What it usually means is that other people, to them, are primarily mirrors. They reflect things back, they provide contrast, they populate the story—but the story is always really about the narrator. The friend’s situation, the colleague’s failure, the difficult family member—these aren’t stories about other people. They’re raw material, and the narrator is always the one who understands it best.

In every story they tell, they’re never the one who got it wrong

This is the tell that runs deeper than gossip. It’s not just what they say about other people—it’s the pattern of how they position themselves across every story they tell. The conflict where they were the reasonable ones. The falling out where they made every effort. The relationship that ended because of what the other person did. Taken individually, these stories are all plausible. Taken together, they form a record.

Arlene Stillwell and Roy Baumeister, whose research on how people construct accounts of conflict has been published in Personality and Social Psychology Bulletin, found that when people describe interpersonal conflicts, they systematically distort the narrative in self-serving ways—emphasizing their own reasonable responses, omitting facts that implicated them, and constructing a version of events where their culpability shrinks or disappears. This happens reliably, even when people are explicitly asked to be accurate.

The version of events that makes the most sense of their behavior is rarely the one where they got it wrong. And after a while, if you listen for it, the pattern becomes visible—not in any single story but in the fact that across a hundred stories, they’re always on the right side of everyone.

They’re not venting—they’re building a case

Venting has a specific quality. It’s messy, circular, and lands without a clear verdict. It acknowledges uncertainty. When someone vents, there’s usually a moment where they say something like I don’t know, maybe I’m being unfair, or I know they have a lot going on. The shape of it is open.

What they’re doing is different. There’s a direction to it. Each detail is selected, and each new piece of information adds to a picture that was already forming before the conversation started. They’re not processing—they’re persuading. The verdict has been reached. What’s being offered is the evidence, and the implicit expectation is that the listener is going to land where they already are.

The difference between the two matters because it tells you what they’re getting from the telling. Venting is for relief. Building a case is for validation—specifically the kind that requires agreement that the other person was wrong, and they were right. The difference shows up physically. With venting, the pressure eases as the conversation goes on. With case-building, it holds or increases. There’s a feeling of being slightly cornered, not by anything explicit, but by the accumulating evidence and the unstated expectation that a ruling is required.

The clearest view of someone is the one they give you by accident

People are careful about what they reveal directly. They manage their presentation, calibrate what they share, and decide what version of themselves to bring to different relationships. All of that is visible and intentional and therefore not especially revealing.

What’s less managed is the commentary. The way they talk about people who can’t hear it, who can’t correct the record, who aren’t there to offer another version.
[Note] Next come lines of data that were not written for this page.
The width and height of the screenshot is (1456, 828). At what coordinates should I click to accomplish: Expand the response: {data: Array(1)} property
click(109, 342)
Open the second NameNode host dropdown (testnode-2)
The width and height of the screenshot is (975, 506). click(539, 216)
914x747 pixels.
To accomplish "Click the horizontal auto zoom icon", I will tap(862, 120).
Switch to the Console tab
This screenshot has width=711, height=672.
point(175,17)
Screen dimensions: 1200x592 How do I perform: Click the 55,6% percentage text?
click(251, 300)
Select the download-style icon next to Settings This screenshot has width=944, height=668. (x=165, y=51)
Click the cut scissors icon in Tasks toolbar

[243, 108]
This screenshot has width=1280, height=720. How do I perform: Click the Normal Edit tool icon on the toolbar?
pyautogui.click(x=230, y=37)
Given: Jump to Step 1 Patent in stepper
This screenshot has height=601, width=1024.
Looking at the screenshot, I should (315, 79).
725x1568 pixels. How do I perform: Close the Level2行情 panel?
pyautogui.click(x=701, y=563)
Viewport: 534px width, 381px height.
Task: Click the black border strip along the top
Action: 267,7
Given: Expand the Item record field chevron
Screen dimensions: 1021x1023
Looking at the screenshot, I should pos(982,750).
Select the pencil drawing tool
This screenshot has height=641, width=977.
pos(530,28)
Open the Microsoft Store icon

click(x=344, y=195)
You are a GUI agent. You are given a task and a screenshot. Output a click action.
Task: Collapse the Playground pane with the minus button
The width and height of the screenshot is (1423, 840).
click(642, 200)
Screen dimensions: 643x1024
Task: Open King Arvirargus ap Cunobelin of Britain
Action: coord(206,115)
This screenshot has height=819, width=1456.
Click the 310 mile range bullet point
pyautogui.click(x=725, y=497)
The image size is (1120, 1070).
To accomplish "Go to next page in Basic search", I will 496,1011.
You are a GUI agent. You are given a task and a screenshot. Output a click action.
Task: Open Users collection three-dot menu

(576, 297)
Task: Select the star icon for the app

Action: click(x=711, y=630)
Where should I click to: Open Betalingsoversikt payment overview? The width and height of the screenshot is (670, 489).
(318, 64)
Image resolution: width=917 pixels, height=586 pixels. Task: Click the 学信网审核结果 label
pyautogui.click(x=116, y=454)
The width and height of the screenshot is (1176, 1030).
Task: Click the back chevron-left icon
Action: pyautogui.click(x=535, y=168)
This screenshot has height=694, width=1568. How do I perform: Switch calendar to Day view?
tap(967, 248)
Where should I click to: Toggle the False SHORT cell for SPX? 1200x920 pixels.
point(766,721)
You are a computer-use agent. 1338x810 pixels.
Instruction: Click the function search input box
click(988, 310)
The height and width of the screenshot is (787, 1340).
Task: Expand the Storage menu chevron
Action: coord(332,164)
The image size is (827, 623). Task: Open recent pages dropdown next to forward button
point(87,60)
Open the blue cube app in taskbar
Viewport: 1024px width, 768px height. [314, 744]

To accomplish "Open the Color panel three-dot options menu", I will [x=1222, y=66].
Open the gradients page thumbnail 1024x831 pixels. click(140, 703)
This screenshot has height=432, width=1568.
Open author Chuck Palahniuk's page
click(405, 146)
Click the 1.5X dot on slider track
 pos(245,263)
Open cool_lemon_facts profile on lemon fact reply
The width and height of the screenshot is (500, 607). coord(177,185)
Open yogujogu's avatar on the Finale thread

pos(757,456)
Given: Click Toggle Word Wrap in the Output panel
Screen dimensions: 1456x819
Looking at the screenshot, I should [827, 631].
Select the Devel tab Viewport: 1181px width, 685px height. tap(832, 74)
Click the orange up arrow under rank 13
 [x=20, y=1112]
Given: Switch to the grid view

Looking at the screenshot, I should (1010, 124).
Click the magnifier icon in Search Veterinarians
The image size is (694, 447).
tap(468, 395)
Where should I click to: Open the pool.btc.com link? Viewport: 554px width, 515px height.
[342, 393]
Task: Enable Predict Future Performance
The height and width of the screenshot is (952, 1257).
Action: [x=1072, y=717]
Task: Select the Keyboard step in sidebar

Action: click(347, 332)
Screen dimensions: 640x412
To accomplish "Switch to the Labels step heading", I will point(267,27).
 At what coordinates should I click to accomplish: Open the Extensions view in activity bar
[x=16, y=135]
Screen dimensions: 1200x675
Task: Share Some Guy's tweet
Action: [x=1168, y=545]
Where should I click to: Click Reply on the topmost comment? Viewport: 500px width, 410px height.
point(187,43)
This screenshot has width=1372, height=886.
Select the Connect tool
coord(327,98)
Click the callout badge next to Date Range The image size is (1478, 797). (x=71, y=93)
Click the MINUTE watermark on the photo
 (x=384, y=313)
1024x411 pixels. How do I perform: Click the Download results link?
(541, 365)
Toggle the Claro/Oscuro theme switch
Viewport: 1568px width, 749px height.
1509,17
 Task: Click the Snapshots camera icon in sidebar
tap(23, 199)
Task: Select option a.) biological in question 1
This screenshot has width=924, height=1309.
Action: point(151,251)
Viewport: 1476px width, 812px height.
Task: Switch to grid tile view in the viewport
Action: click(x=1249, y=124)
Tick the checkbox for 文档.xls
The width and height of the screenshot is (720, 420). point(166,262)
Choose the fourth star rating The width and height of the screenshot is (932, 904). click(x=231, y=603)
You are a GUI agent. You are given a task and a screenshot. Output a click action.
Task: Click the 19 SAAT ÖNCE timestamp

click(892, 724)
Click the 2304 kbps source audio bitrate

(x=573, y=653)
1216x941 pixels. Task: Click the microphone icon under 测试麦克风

In those moments, what comes out has less editing on it. The patterns that run the relationship show up more plainly.

This isn’t about catching people at their worst. Most of what people say about absent others isn’t cruel or false—it’s just the unfiltered version of how they see the world. The generosity or its absence. The ability to hold other people as complicated, or the need to flatten them into roles. The comfort with uncertainty, or the need to always have the definitive read. All of it shows up in those conversations, without announcement, without performance. It’s the version of them that exists when they’re not thinking about being watched.